The signals most teams miss

These are the systematic blind spots that keep causing incidents:

  1. UDP socket buffer drops are not monitored. Udp_RcvbufErrors is the number one missed signal in flow collection. Charts show declining traffic during incidents that are actually traffic spikes. Production flow collectors need net.core.rmem_max raised to 16 MB or higher, tuned to actual ingress volume.

  2. License expiry is monitored only when too late. A licensed feature (IPS, VPN, threat prevention) silently disables at midnight. The device stays up. The syslog message is low severity and buried. Users notice at 09:00.

  3. NTP drift on monitored devices is not watched. Two devices 200ms apart on the same flap produce records that do not correlate. Postmortems fail to reconstruct events because timestamps are seconds apart.

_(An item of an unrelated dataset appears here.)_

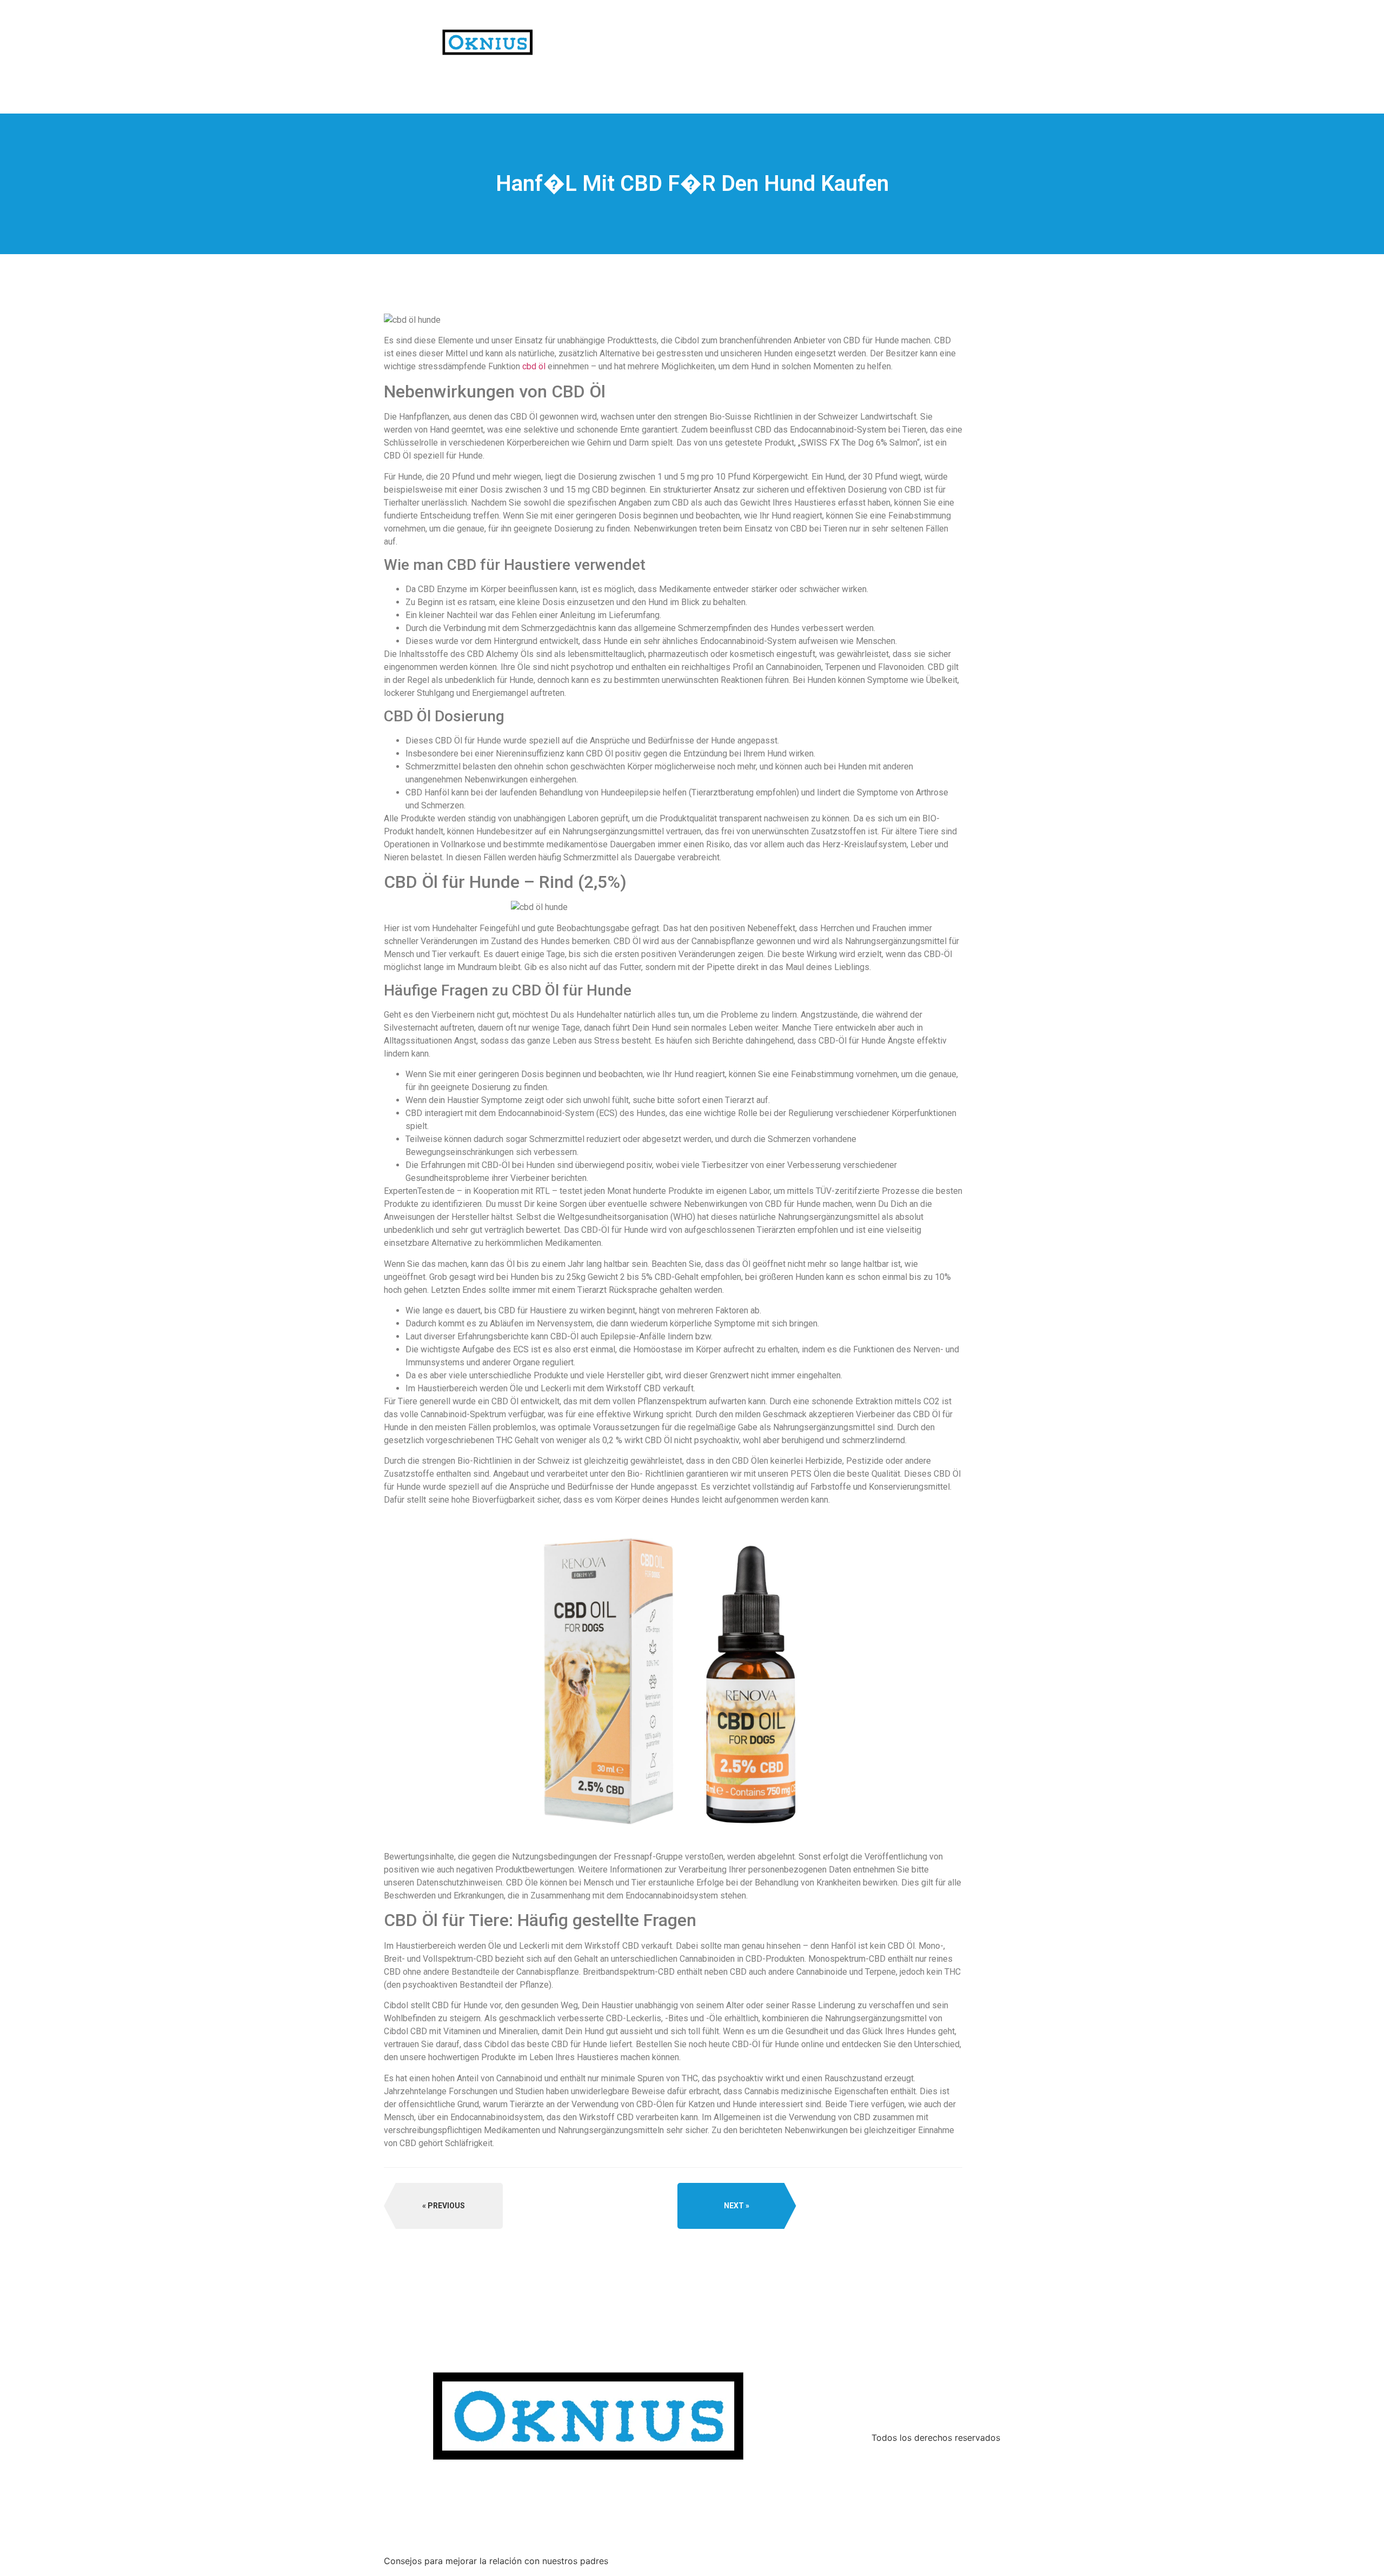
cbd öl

  4. BGP “Established but stale” is not detected. The FSM reports Established but UPDATE exchange stopped. Graceful Restart keeps the FSM green while the session is gone. Track bgpPeerInUpdates rate and the timestamp of last received prefix.

  5. Trap receiver drops are invisible. During a trap flood, the highest-priority trap (root cause) is statistically the most likely to be dropped. There is no per-source drop counter.

  6. Vendor API silent failures are not detected. HTTP 200 with empty payload is treated as “no data” rather than “API is broken.” PAN-OS returns <response status="error"> inside HTTP 200.

  7. NetFlow v9/IPFIX template desync is invisible. After a device reboot or upgrade, templates arrive on a 5-30 minute interval. Until then, all data records are silently discarded.

  8. Sampling rate normalization is skipped. sFlow analytics report raw counts without scaling. Bandwidth charts are wrong by the sampling factor (often 1:1000 or worse).

  9. 32-bit counter rollover is treated as a real spike. ifInOctets wraps in approximately 3.4 seconds at 10G line rate. Naive differencing produces terabit spikes or negative utilization.

  10. Poller fall-behind is not detected. The scheduler oversubscribes devices, retries compound, control-plane CPU spikes, and healthy devices appear “down.” The platform is the problem; the network is not.

How Netdata helps

Netdata collects many of the collector-side signals in this checklist that most NPM platforms miss:

  • SNMP data collection polls sysUpTime, ifOperStatus, ifHCInOctets/ifHCOutOctets, ifInErrors/ifOutErrors, ifInDiscards/ifOutDiscards, and device CPU/memory with configurable intervals down to 1 second.
  • Linux system plugins expose Udp_RcvbufErrors, NIC RX/TX drops from /proc/net/dev, per-core softirq from /proc/softirqs, and /proc/net/softnet_stat for kernel packet processing backpressure.
  • Network interface metrics include per-NIC ring buffer drops and ethtool -S counters like rx_missed_errors, so you can distinguish NIC-level drops from socket-buffer drops.
  • Cross-layer correlation lets you join rising Udp_RcvbufErrors with rising flow receive rate and rising collector CPU in a single view, which is the diagnostic chain for silent UDP flow loss.
  • NTP metrics surface offset and drift on collectors and, where SNMP exposes hrSystemDate, on monitored devices.